Exercise instructions:
**1)** Using the article on LEGO, decide whether each statement below agrees with it: (a) the framework was accepted for ICRA 2026; (b) its optimization objective comes from task-specific loss functions written by designers; (c) it searches its latent space with gradient-based optimization. Answer yes or no for each and quote the deciding words.
**2)** Reproduce word for word the part of the article on LEGO that starts with "A research team" and runs through "optimization becomes tractable.".

Document extract:
────

LEGO: Latent-space Exploration for Geometry-aware Optimization of Humanoid Kinematic Design
Researchers use screw theory and manifold learning to create robots that move like humans.
A research team from Korean institutions including Jihwan Yoon, Sungjoon Choi, and six others has introduced LEGO (Latent-space Exploration for Geometry-aware Optimization), a novel AI framework that fundamentally changes how humanoid robots are designed. Published on arXiv and accepted for ICRA 2026, the system addresses two major bottlenecks in robot design: the vast, unstructured nature of the design space and the difficulty of creating task-specific loss functions. Instead of relying on human intuition or hand-crafted parameters, LEGO learns a compact search space directly from existing mechanical designs using isometric manifold learning and screw-theory-based joint axis representation. This creates a geometry-preserving latent space where optimization becomes tractable.
The framework then defines its optimization objective directly from human motion data through motion retargeting and Procrustes analysis, essentially teaching robots to move by mimicking human biomechanics. Using gradient-free optimization within this learned latent space, LEGO can automatically discover novel robot kinematics tailored to specific tasks. This represents a shift toward fully data-driven robot design, where the AI system leverages both existing engineering knowledge (encoded in prior designs) and biological inspiration (from human motion capture) to generate optimized robotic morphologies that would be difficult for human designers to conceptualize systematically.

────

Data extract:

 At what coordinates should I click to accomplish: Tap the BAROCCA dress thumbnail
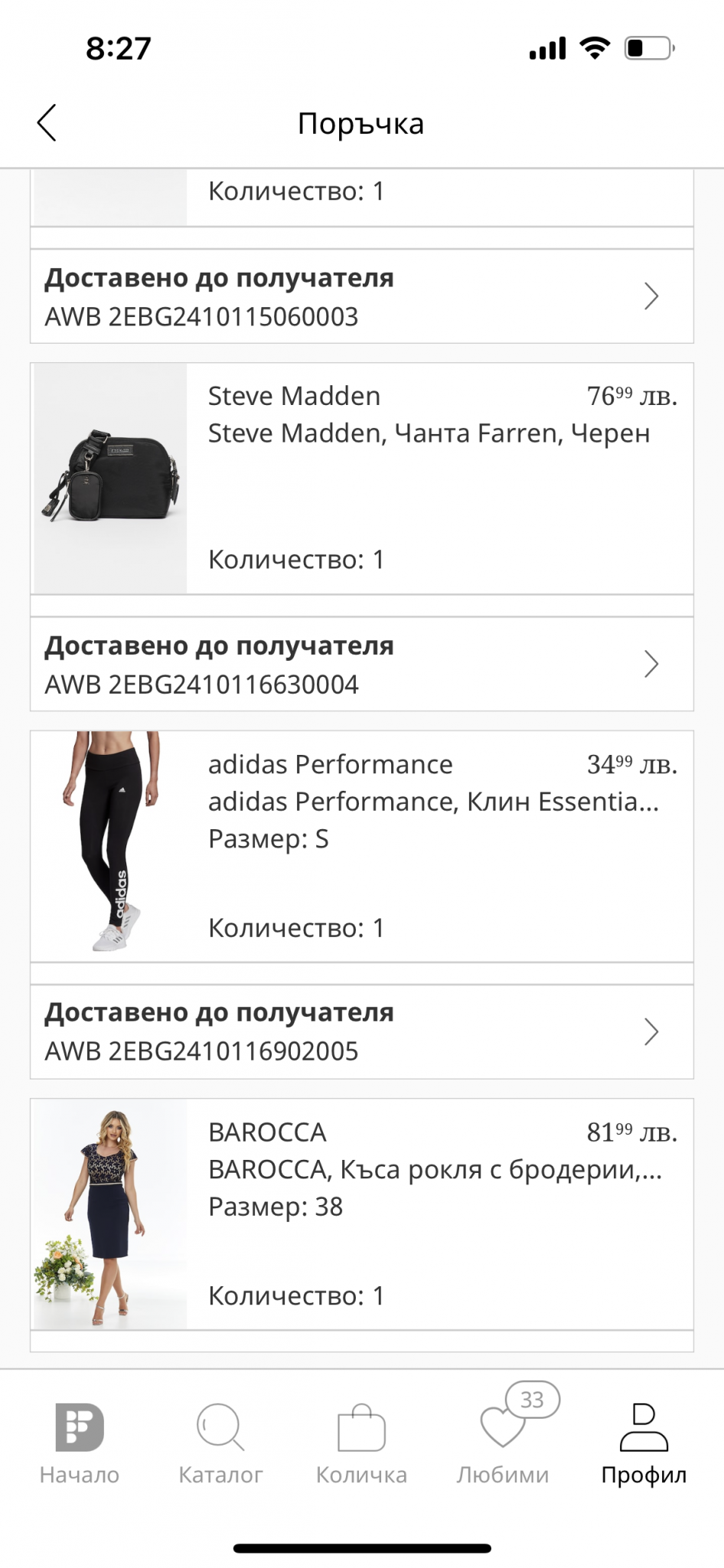pos(110,1214)
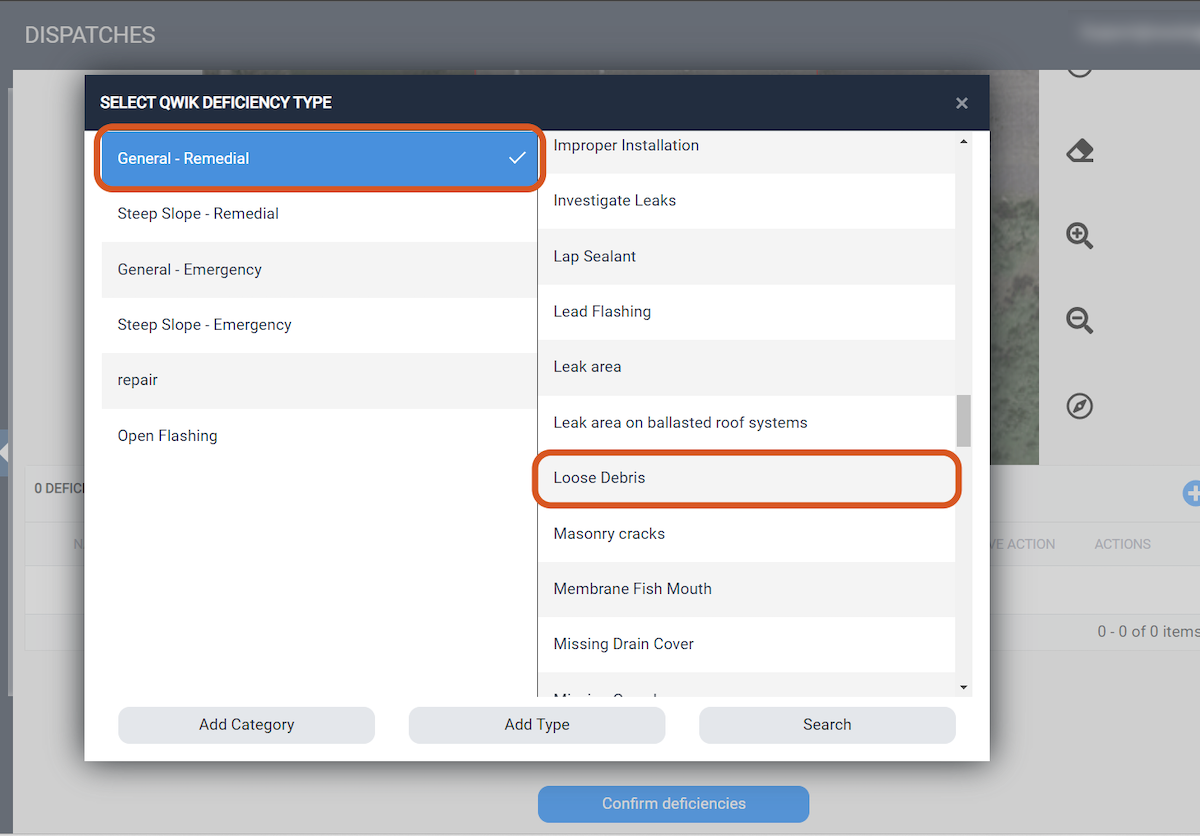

────

Replies:
**1)**
(a) Yes: "accepted for ICRA 2026"
(b) No: "defines its optimization objective directly from human motion data through motion retargeting and Procrustes analysis"
(c) No: "Using gradient-free optimization within this learned latent space"

**2)**
A research team from Korean institutions including Jihwan Yoon, Sungjoon Choi, and six others has introduced LEGO (Latent-space Exploration for Geometry-aware Optimization), a novel AI framework that fundamentally changes how humanoid robots are designed. Published on arXiv and accepted for ICRA 2026, the system addresses two major bottlenecks in robot design: the vast, unstructured nature of the design space and the difficulty of creating task-specific loss functions. Instead of relying on human intuition or hand-crafted parameters, LEGO learns a compact search space directly from existing mechanical designs using isometric manifold learning and screw-theory-based joint axis representation. This creates a geometry-preserving latent space where optimization becomes tractable.